Libtorch C++ MPI example

Hello,
Do you guys have a C++ example similar to the python sample here:
https://pytorch.org/tutorials/intermediate/dist_tuto.html
From looking at the source code, I only see python support in source code; for example here …\torch\csrc\multiprocessing\init.cpp

Thank you.

Do you mean an example of distributed training using the C++ frontend? We don’t have one combining the two unfortunately. Also, there is not yet a torch.nn.parallel.DistributedDataParallel equivalent for the C++ frontend. That said, it is possible to use the distributed primitives from C++. See torch/lib/c10d for the source code.
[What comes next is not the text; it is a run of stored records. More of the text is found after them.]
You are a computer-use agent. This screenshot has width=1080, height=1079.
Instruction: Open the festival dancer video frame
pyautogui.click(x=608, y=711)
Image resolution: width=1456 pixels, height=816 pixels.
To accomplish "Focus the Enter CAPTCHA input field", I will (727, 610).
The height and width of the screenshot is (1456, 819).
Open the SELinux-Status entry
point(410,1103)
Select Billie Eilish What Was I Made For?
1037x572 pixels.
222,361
Yep, that’s what I meant. I will take a look at torch/lib/c10d and try to build one myself.
Thanks for the reply.

@kais I am looking for an example for distributed training with C++ frontend. If you managed to build one, can you please share?

1 Like

I managed to implement a few examples using Libtorch and MPI to help others in the community. Check https://github.com/soumyadipghosh/eventgrad

2 Likes

@soumyadipghosh Thanks for contributing this to the community and for the C++/MPI example PR!

Just as a general note for this thread, using the c10d APIs will enable distributed data parallel training that will produce the same results as DDP. However, calling allreduce after the backward pass to synchronize gradients will likely lag in performance as compared to DDP, which overlaps computation and communication by synchronizing smaller buckets of gradients during the backward pass.

1 Like